## What is being asked
In the entries that follow, find the word "computer" and report each line it is on.

··· Record set ···

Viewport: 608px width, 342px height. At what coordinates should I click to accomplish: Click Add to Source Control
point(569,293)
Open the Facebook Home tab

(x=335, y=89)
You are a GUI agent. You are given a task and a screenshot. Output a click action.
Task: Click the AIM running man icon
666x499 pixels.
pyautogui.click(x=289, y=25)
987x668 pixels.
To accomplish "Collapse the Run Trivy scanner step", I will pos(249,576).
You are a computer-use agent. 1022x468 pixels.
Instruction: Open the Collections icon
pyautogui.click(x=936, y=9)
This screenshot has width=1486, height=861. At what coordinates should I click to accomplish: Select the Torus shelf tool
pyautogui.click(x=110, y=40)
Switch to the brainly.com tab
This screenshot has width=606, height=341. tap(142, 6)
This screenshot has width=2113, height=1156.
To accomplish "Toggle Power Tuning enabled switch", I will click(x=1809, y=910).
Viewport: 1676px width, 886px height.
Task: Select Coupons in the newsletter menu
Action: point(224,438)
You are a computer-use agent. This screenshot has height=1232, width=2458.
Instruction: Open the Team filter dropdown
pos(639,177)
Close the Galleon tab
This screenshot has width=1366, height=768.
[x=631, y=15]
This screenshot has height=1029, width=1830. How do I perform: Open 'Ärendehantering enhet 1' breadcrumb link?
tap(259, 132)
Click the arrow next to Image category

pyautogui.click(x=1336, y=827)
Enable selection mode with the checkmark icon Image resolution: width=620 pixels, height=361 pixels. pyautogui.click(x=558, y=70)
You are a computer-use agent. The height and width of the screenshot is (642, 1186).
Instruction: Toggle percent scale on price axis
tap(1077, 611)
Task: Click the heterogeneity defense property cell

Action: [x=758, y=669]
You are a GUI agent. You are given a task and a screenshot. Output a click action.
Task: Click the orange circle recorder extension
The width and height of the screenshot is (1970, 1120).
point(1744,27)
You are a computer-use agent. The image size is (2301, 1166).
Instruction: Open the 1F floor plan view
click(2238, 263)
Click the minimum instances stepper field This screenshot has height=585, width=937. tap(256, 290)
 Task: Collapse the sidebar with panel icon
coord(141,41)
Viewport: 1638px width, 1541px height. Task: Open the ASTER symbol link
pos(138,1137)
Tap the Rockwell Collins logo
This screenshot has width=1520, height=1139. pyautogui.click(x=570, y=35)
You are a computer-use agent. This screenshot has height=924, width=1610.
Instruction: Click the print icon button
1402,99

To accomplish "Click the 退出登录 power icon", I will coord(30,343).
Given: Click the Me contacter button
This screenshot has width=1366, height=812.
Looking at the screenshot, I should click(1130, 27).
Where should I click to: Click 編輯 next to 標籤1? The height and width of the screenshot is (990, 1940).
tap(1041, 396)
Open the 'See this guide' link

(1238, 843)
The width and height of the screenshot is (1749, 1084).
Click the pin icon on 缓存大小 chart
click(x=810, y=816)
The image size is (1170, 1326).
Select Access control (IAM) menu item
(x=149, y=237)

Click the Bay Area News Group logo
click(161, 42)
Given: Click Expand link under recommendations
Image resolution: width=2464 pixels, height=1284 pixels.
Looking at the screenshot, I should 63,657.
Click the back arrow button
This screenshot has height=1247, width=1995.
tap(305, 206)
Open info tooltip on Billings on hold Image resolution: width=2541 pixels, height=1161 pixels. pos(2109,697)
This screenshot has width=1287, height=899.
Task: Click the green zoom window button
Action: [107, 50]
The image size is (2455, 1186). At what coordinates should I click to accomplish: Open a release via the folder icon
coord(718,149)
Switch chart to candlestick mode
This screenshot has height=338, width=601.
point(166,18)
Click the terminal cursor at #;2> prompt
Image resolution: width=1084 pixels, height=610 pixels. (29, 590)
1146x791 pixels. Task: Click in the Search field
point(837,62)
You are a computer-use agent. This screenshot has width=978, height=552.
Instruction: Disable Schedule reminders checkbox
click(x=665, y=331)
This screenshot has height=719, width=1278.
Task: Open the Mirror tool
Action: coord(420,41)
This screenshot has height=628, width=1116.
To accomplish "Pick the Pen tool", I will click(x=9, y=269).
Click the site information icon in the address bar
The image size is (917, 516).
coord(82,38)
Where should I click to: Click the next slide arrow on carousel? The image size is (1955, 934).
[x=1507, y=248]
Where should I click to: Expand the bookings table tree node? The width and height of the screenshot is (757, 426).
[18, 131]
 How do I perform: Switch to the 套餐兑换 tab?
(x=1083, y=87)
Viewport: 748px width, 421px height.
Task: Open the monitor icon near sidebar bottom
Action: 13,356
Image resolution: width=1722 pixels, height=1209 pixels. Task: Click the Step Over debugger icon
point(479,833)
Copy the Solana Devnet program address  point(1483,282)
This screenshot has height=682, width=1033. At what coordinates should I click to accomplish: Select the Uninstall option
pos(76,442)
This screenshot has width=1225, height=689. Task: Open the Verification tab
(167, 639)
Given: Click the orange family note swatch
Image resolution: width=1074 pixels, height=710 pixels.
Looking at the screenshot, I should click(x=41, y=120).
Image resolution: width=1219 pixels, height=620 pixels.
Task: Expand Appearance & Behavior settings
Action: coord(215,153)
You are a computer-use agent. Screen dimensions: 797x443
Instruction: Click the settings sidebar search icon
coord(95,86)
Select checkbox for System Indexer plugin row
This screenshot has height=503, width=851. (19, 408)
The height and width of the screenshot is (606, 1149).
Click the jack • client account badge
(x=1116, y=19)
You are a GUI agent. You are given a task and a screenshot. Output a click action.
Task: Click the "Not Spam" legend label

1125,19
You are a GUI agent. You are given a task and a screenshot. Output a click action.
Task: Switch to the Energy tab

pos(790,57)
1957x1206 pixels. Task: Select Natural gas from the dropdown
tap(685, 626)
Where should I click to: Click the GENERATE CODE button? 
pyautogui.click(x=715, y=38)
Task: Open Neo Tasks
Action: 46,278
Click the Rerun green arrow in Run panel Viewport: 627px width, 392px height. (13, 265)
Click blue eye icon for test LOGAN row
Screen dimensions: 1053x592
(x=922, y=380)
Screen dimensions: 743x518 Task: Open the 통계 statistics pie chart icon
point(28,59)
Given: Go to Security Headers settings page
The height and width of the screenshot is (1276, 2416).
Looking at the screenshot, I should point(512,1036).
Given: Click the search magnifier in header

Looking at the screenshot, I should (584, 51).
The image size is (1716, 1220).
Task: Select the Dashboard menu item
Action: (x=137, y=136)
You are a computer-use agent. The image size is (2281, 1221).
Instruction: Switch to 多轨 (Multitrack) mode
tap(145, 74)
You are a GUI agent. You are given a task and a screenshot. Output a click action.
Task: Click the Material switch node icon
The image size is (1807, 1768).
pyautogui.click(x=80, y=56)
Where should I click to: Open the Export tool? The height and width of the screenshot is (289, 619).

···

## Result of the exercise
You are a computer-use agent. 1022x468 pixels.
You are a computer-use agent. This screenshot has height=1232, width=2458.
You are a computer-use agent. The height and width of the screenshot is (642, 1186).
You are a computer-use agent. The image size is (2301, 1166).
You are a computer-use agent. This screenshot has height=924, width=1610.
You are a computer-use agent. This screenshot has width=978, height=552.
You are a computer-use agent. Screen dimensions: 797x443
You are a computer-use agent. The image size is (2281, 1221).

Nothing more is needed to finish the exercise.